A la séance suivante, le conteur reprit:

Le soleil commençait à baisser; l'haleine enflammée du désert embrasait les campagnes illuminées par les reflets d'un amas de nuages cuivreux; l'ombre de la colline de Moria projetait seule un peu de fraîcheur sur le lit desséché du Cédron; les feuilles s'inclinaient mouvantes, et les fleurs consumées des lauriers-roses pendaient éteintes et froissées; les caméléons, les salamandres, les lézards frétillaient parmi les roches, et les bosquets avaient suspendu leurs chants, comme les ruisseaux avaient tari leurs murmures.

Soucieux et glacé durant cette journée ardente et morne, Adoniram, comme il l'avait annoncé à Soliman, était venu prendre congé de sa royale amante, préparée à une séparation qu'elle avait elle-même demandée.

—Partir avec moi, avait-elle dit, ce serait affronter Soliman, l'humilier à la face de son peuple, et joindre un outrage à la peine que les puissances éternelles m'ont contrainte de lui causer. Rester ici après mon départ, cher époux, ce serait chercher votre mort. Le roi vous jalouse, et ma fuite ne laisserait à la merci de ses ressentiments d'autre victime que vous.

—Eh bien, partageons la destinée des enfants de notre race, et soyons sur la terre errants et dispersés. J'ai promis à ce roi d'aller à Tyr. Soyons sincères dès que votre vie n'est plus à la merci d'un mensonge. Cette nuit même, je m'acheminerai vers la Phénicie, où je ne séjournerai guère avant d'aller vous rejoindre dans l'Yémen, par les frontières de la Syrie, de l'Arabie Pierreuse, et en suivant les défilés des monts Cassanites. Hélas! reine chérie, faut-il déjà vous quitter, vous abandonner sur une terre étrangère, à la merci d'un despote amoureux?

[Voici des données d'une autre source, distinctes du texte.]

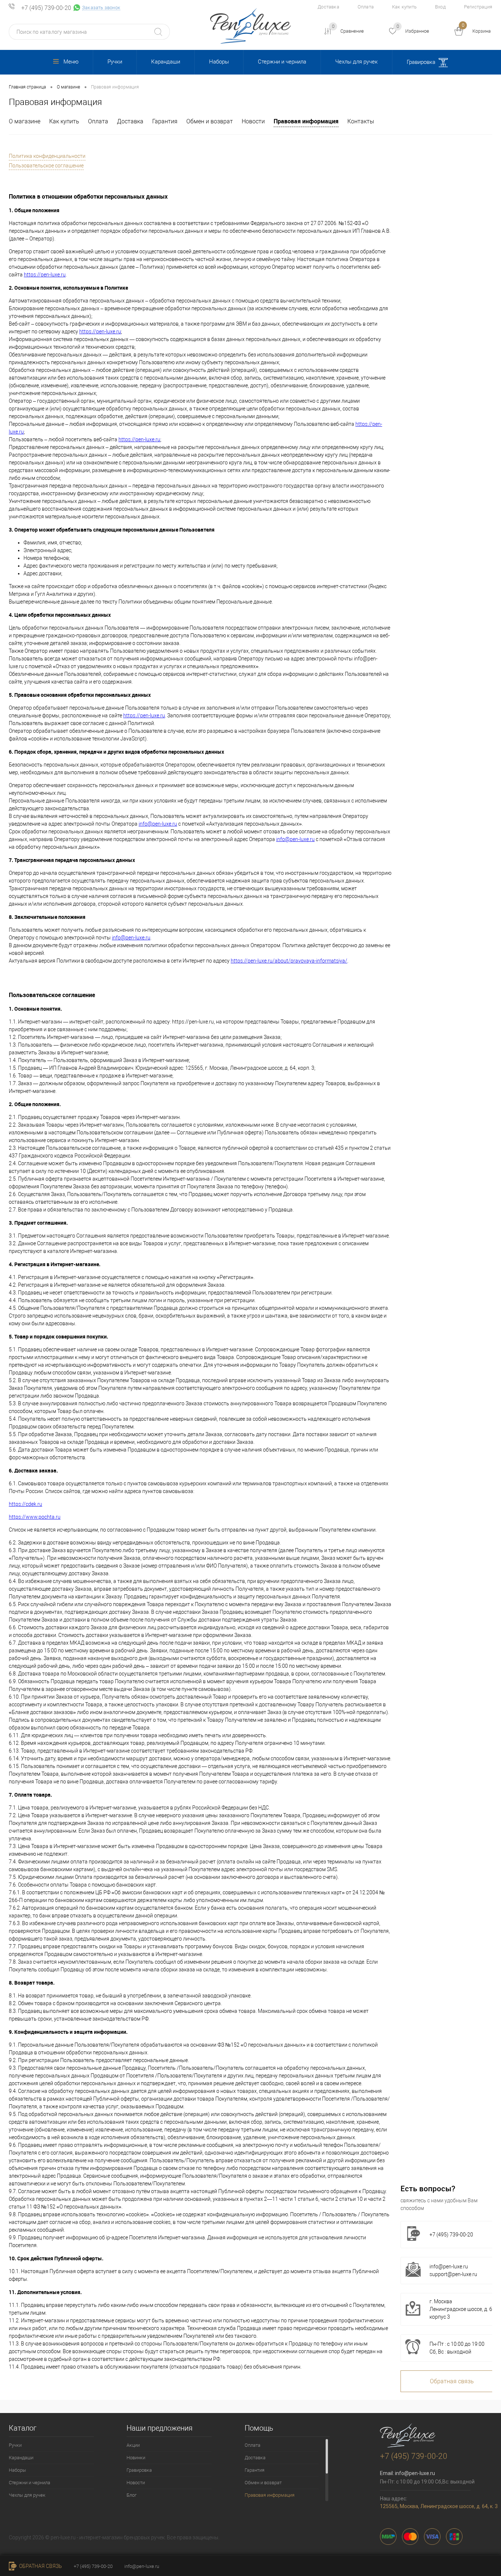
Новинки (136, 2457)
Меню (70, 61)
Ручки (114, 61)
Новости (253, 121)
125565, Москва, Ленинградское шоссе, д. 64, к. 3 (439, 2506)
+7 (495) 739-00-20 (46, 8)
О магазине (24, 121)
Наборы (219, 61)
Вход (440, 7)
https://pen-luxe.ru (45, 275)
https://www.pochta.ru (35, 1517)
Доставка (328, 7)
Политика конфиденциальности (47, 156)
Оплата (366, 7)
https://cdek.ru (25, 1504)
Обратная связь (40, 2566)
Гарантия (165, 121)
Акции (133, 2445)
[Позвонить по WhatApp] (76, 8)
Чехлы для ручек (356, 61)
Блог (131, 2495)
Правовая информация (306, 121)
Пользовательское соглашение (46, 166)
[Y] (158, 32)
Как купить (404, 7)
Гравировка (422, 62)
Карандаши (165, 61)
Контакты (360, 121)
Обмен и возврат (209, 121)
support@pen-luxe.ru (453, 2274)
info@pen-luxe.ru (158, 824)
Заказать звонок (101, 7)
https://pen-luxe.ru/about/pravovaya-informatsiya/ (289, 961)
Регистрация (478, 7)
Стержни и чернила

—Rassurez-vous, monseigneur, mon âme est toute à vous, mes serviteurs sont fidèles, et ces dangers s'évanouiront devant ma prudence. Orageuse et sombre sera la nuit prochaine qui cachera ma fuite. Quant à Soliman, je le hais; ce sont mes États qu'il convoite: il m'a environnée d'espions; il a cherché à séduire mes serviteurs, à suborner mes officiers, à traiter avec eux de la remise de mes forteresses. S'il eût acquis des droits sur ma personne, jamais je n'aurais revu l'heureux Yémen. Il m'avait extorqué une promesse, il est vrai; mais qu'est-ce que mon parjure au prix de sa déloyauté? Étais-je libre, d'ailleurs, de ne point le tromper, lui qui tout à l'heure m'a fait signifier, avec des menaces mal déguisées, que son amour est sans bornes et sa patience à bout?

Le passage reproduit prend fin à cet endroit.